Sam Francis is proven correct—again.

“Why are you writing about George Will?” asked a 30-something friend when I told him I was working on this article. That is a perfectly natural question. Many people his age do not know there was a time when George Will may have been the most prominent conservative in the United States. In the pre-internet days of the early 1990s—when I was looking for alternatives to the dominant leftism that seemed to infest every institution—Mr. Will may have been challenged only by William F. Buckley as the nation’s best-known conservative.

With columns in the Washington Post and Newsweek, and weekly appearances on ABC’s Sunday news show This Week with David Brinkley, Mr. Will was everywhere. The Pulitzer Prize winner was sharp, well spoken and, to his credit, often unafraid to take on (however tepidly) leftist issues such as affirmative action and campus political correctness. Today, Mr. Will still has a column in the Washington Post and is a commentator on MSNBC, but he is hardly ever quoted or mentioned unless he is criticizing President Trump or conservatives. Even then, his opinions are basically a footnote. Rush Limbaugh spent less than a minute brushing aside Mr. Will’s recent comment that he hopes Democrats win the 2018 mid-term elections.

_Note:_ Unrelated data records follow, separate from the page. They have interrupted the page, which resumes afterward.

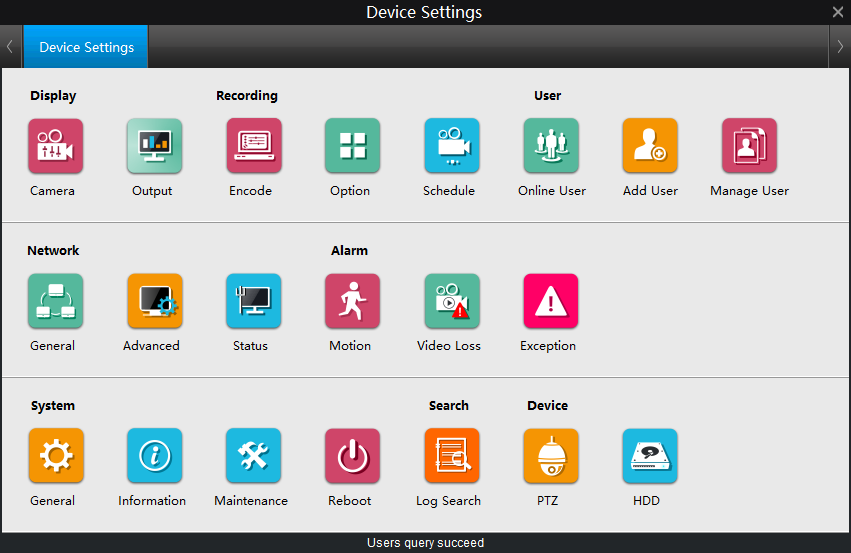Screen dimensions: 851x553
Task: Open Manage User settings
Action: tap(749, 146)
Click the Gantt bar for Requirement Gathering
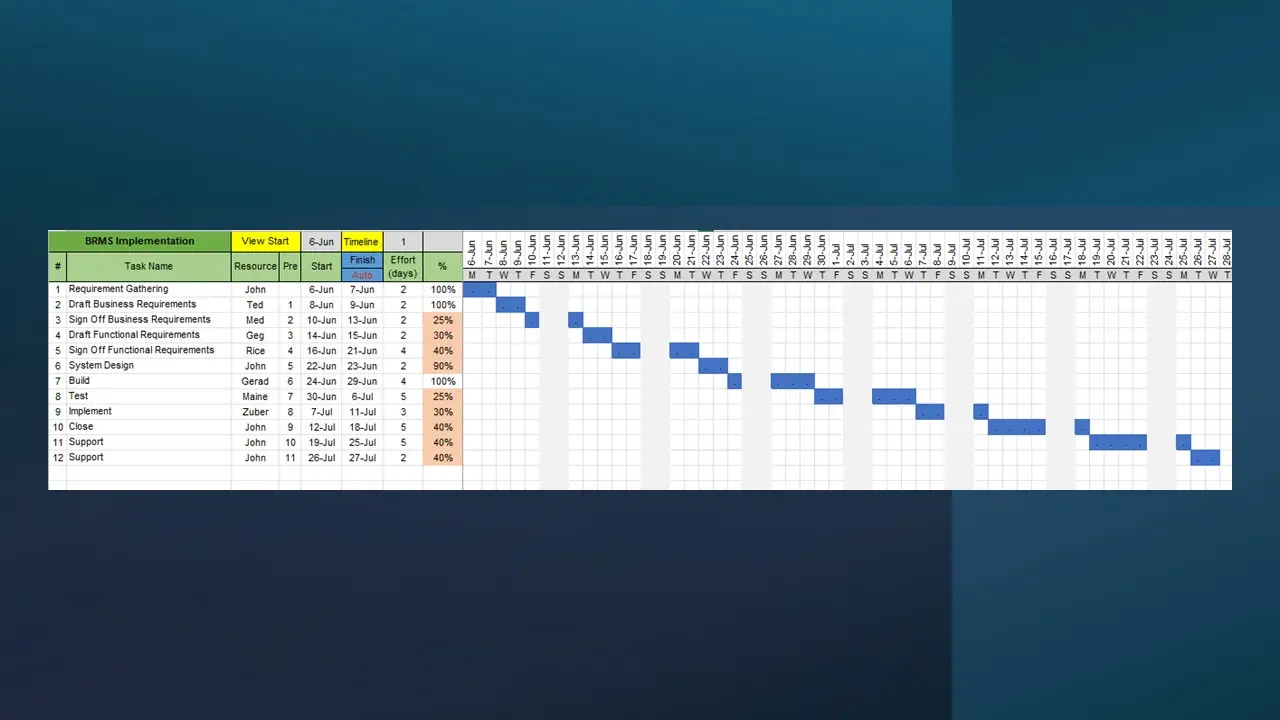Image resolution: width=1280 pixels, height=720 pixels. tap(479, 290)
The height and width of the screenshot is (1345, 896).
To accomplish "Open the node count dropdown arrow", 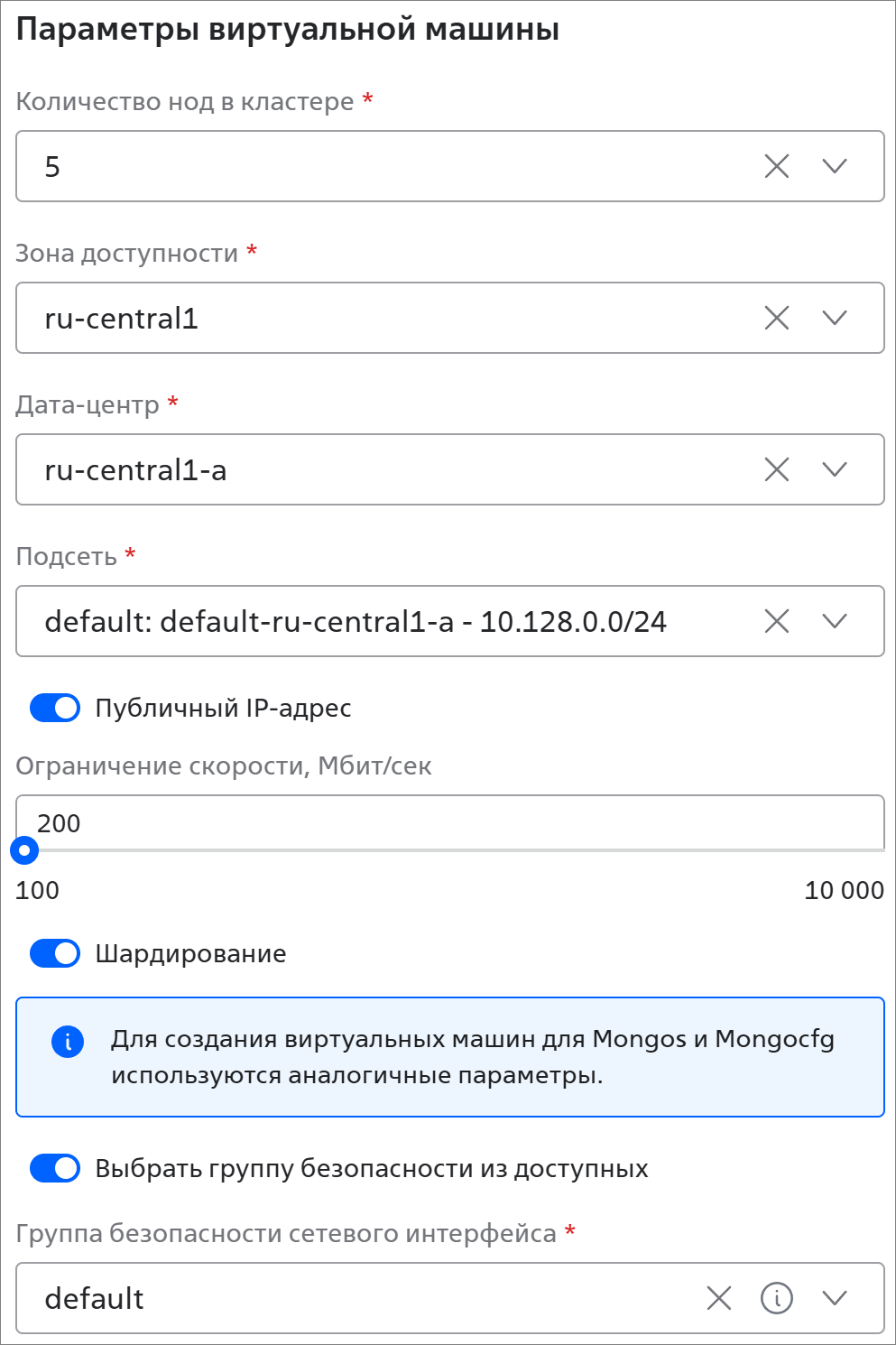I will point(835,166).
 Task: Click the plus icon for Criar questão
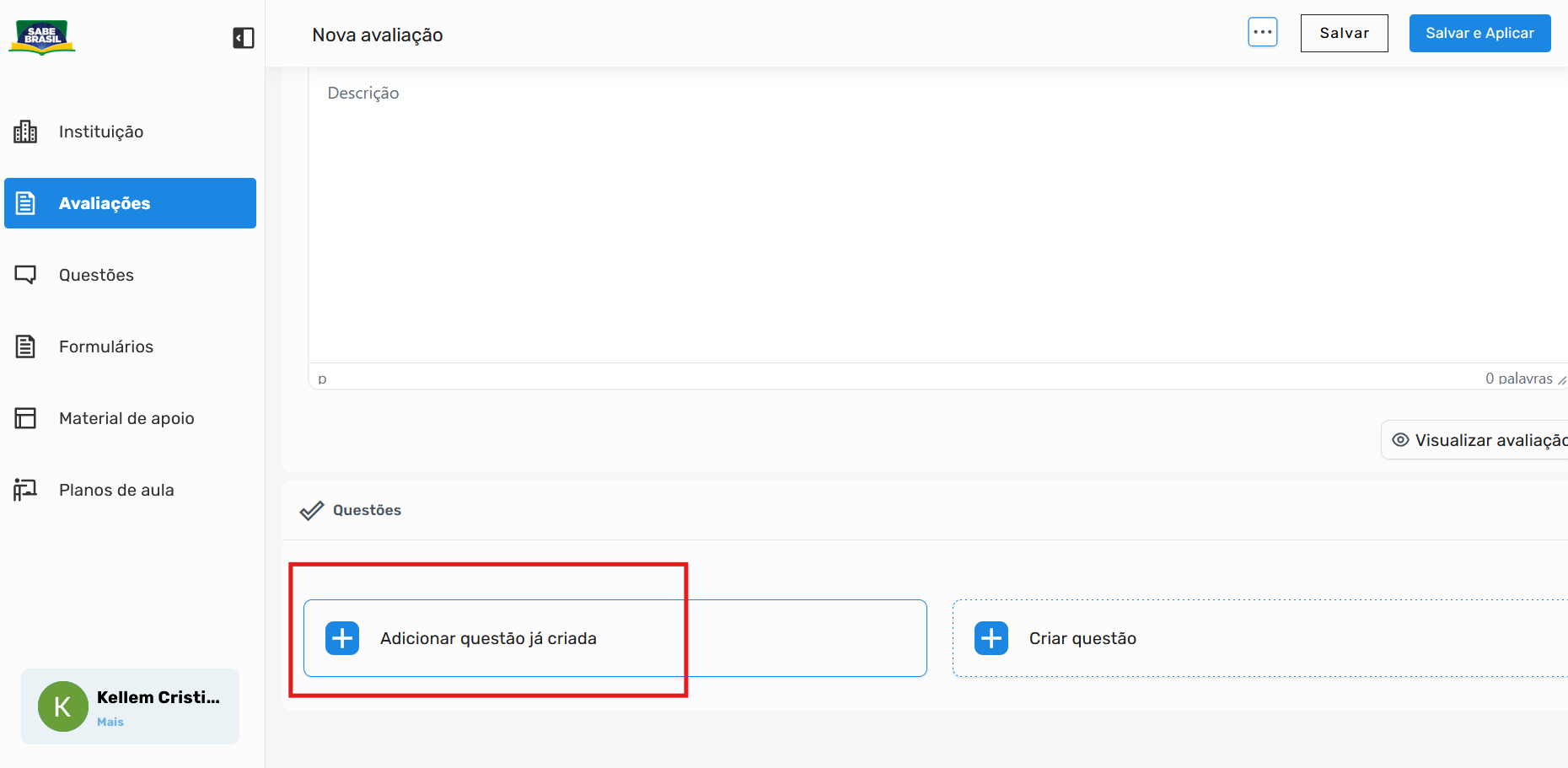click(x=991, y=638)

How did one of America’s leading conservative pundits fall so far and so fast? The answer can be found in a 1986 article in Modern Age. Written by a then little-known Samuel Francis, this was a review of Mr. Will’s first book, Statecraft as Soulcraft: What Government Does, but Francis also critiqued “conservatism properly understood,” to use one of Mr. Will’s favorite phrases.

Francis didn’t quibble with Mr. Will’s central thesis, that “modern political thought since the time of Machiavelli forward has ignored or denied the ethical potentialities of human nature and has concentrated on passion and self-interest as the constituent forces of society and government.” But Francis noted that many conservative thinkers (Russell Kirk, Eric Voegelin, Leo Strauss—whom Mr. Will simply ignored) have decried this same abandonment of the ethical. He also questioned Mr. Will’s own application of this critique:
Although Mr. Will is consistent in his strong support for the illegalization of pornography and abortion, he also tries to use pre-modern or classical conservatism to endorse the welfare state and to justify the civil rights legislation of the 1960s, both of which are the principal creations of modern liberalism and constitute revolutionary engines by which the radicalizing dynamic of liberalism is built into contemporary American government.

In his defense of civil rights legislation, Will had written:
The most admirable achievements of modern liberalism—desegregation and the civil rights acts—were explicit and successful attempts to change (among other things) individuals’ moral beliefs by compelling them to change their behavior. The theory was that if government compelled people to eat and work and study and play together, government would improve the inner lives of those people.

 

James Burnham: Communist turned anti-Communist
 

Francis wrote:
What the conservative wants to know, however, is by what authority a state undertakes such massive transformations and whether what is gained compensates adequately for the damage that is inevitably done. . . . It is not clear they [civil rights acts] have led or will lead to more justice and tolerance and greater racial harmony. They certainly did damage to the Constitution by allowing the national judicial and legislative branches to override state and local laws. They also damaged the political culture by popularizing and legitimizing the idea that every conceivable “minority” (women, sexual deviants, the handicapped, and all racial and ethnic groups) may use the federal government to satisfy its ambitions at the expense of local jurisdictions, the public treasury, and the social order. . . .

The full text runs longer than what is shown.